The new documentation process was initiated last September on the medical-surgical floor, where patients are admitted for conditions such as skin flap surgery, bladder augmentation, pneumonia, and exacerbations of multiple sclerosis, or with a brain injury listed at level 1 or 2 of the Rancho Los Amigos scale.
There are 13 pathways for med-surg patients and six for patients on the spinal cord unit. There are also generic pathways for patients who don’t fit into any specific category.
At present, Shepherd’s staff document primarily on paper. The hospital is working on a new information system, and the committee hopes to install computerized documentation in about two years. With an eye to the future, the forms were developed using as little narrative as possible, Court-Tillis says.
"After the initial shock wore off, the new system has worked very well," she says.
The staff has had to learn to let go of the old ways of doing things.
For instance, the nursing staff were reluctant to stop using the nursing Kardex tool, a working document kept for the convenience of the nursing staff, which does not become a part of the permanent record.
"We told the nurses we are not going to have them spend time writing down things that eventually go into the trash," Court-Tillis says.
The patients’ charts stay either at the nursing station or in the conference room. In the past, therapists were able to take their parts of the documentation to their offices to work on.
"We felt the only way it could work was to keep the documentation in one place so it was accessible to whoever needed it," Court-Tillis says.
Therapists also have had to begin charting a little earlier than they were used to doing. Some therapists were completing their therapy notes after the treatment team conference. Now, with the proactive model, they must have the documentation completed before the conference because the internal case manager uses the information to develop a patient summary statement.
Look to future
The new system encourages the nursing and therapy staff to look ahead and decide what the patients will need in the future.

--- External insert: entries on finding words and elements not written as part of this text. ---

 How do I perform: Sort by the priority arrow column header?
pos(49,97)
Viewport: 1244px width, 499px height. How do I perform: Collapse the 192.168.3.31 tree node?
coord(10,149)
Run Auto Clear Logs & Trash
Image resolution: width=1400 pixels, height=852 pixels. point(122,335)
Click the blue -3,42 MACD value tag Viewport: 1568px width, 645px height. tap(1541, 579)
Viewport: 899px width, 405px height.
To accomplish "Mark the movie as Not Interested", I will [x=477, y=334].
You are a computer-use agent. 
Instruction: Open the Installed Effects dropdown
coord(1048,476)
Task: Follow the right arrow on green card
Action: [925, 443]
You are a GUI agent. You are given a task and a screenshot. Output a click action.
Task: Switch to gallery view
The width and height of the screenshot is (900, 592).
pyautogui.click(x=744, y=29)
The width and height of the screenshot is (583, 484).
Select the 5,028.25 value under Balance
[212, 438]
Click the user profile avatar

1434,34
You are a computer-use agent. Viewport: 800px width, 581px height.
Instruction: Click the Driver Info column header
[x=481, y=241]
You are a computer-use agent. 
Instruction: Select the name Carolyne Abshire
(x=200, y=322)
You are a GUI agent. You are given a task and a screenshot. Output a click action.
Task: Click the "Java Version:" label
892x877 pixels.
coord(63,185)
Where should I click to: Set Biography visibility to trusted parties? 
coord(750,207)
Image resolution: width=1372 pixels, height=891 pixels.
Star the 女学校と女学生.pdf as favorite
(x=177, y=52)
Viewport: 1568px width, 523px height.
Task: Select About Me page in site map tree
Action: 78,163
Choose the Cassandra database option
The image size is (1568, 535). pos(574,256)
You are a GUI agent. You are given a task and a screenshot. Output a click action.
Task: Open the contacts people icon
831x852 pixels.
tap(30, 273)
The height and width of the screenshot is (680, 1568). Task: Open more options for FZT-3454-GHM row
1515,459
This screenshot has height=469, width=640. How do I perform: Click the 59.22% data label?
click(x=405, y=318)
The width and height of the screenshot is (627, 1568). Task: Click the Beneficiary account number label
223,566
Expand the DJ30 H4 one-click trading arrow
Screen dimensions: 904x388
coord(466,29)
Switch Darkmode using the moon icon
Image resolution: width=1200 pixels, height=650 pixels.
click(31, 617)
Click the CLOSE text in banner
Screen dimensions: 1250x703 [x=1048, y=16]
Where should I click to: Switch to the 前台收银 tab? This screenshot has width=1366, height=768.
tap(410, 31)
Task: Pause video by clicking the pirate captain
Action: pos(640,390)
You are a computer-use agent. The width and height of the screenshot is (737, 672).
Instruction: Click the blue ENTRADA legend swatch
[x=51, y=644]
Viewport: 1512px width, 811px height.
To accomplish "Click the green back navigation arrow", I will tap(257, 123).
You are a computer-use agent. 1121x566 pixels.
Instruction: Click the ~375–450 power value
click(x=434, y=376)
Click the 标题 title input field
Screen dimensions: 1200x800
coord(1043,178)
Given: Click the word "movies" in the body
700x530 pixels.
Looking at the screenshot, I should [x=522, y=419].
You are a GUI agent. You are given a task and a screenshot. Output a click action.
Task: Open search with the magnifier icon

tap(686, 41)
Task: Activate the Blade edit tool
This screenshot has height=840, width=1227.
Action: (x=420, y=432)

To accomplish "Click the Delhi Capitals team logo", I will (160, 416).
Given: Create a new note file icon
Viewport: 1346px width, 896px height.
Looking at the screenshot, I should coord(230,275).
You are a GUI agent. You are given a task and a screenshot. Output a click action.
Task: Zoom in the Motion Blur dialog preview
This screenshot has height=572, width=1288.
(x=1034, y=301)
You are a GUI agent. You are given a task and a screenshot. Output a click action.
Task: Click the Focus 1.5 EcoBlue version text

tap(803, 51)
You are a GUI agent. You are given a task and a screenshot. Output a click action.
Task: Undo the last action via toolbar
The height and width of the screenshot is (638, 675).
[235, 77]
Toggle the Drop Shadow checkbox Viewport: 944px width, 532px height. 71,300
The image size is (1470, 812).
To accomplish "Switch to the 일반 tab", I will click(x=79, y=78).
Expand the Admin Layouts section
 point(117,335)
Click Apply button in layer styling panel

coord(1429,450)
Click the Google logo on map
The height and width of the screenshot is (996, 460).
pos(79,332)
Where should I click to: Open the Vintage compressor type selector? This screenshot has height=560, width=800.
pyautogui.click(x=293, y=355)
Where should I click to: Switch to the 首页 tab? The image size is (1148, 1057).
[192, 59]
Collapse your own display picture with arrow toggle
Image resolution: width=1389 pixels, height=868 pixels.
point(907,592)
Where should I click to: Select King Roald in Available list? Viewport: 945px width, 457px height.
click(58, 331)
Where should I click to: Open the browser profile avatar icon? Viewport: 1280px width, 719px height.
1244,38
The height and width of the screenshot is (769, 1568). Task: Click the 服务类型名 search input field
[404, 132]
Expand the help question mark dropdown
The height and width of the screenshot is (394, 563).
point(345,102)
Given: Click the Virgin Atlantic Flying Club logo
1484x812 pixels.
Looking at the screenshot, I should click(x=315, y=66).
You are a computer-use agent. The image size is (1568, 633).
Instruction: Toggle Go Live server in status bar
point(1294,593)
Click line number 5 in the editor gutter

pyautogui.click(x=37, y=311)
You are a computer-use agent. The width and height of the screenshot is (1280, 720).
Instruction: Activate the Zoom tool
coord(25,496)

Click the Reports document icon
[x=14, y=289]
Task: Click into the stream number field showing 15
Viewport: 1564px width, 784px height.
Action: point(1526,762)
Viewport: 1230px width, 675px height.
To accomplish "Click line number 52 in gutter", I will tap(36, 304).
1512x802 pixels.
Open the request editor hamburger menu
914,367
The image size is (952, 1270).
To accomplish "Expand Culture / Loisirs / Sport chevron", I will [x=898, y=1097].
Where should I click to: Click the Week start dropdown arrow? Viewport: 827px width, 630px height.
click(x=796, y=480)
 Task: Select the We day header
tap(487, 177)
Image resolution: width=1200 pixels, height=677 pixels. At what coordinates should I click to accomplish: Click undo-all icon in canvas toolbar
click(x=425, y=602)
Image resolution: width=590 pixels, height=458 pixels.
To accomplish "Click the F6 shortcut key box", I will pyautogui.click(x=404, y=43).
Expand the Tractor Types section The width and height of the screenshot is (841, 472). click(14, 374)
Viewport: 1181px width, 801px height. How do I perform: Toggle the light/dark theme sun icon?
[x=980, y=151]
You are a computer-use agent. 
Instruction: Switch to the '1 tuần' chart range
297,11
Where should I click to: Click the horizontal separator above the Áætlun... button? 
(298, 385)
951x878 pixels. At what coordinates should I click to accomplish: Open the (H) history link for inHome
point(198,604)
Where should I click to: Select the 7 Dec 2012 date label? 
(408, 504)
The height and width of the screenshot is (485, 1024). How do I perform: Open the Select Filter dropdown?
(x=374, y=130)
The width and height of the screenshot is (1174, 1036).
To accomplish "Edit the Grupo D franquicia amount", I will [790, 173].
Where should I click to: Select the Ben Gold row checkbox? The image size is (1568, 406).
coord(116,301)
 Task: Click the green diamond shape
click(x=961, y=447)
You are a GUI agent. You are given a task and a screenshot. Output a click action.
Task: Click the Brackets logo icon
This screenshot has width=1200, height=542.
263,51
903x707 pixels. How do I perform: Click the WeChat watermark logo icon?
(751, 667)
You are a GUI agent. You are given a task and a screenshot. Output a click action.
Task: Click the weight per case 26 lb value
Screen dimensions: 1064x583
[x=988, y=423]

For instance, if a patient will be living alone or in an independent living situation rather than living with family members, the staff will spend extra time on safety skills, problem solving, and mobility issues.
For example, if a patient is going from Shepherd to a nursing home, the staff should not spend a lot of time teaching complicated transfers that the patients never will use, Court-Tillis says.
"The system calls for the staff to look at what will suit the needs of the patients not only while they are here, but down the road," she explains. "We take discharge disposition and family resources into consideration. The staff is being asked to be tuned into the totality of patient care."
The new system is useful as a teaching tool for new staff because it shows in detail what they should be doing with patients each step of the way, Court-Tillis says.
The system began on the spinal cord unit in April. Next, administrators plan to set up a similar documentation system for patients with acquired brain injury.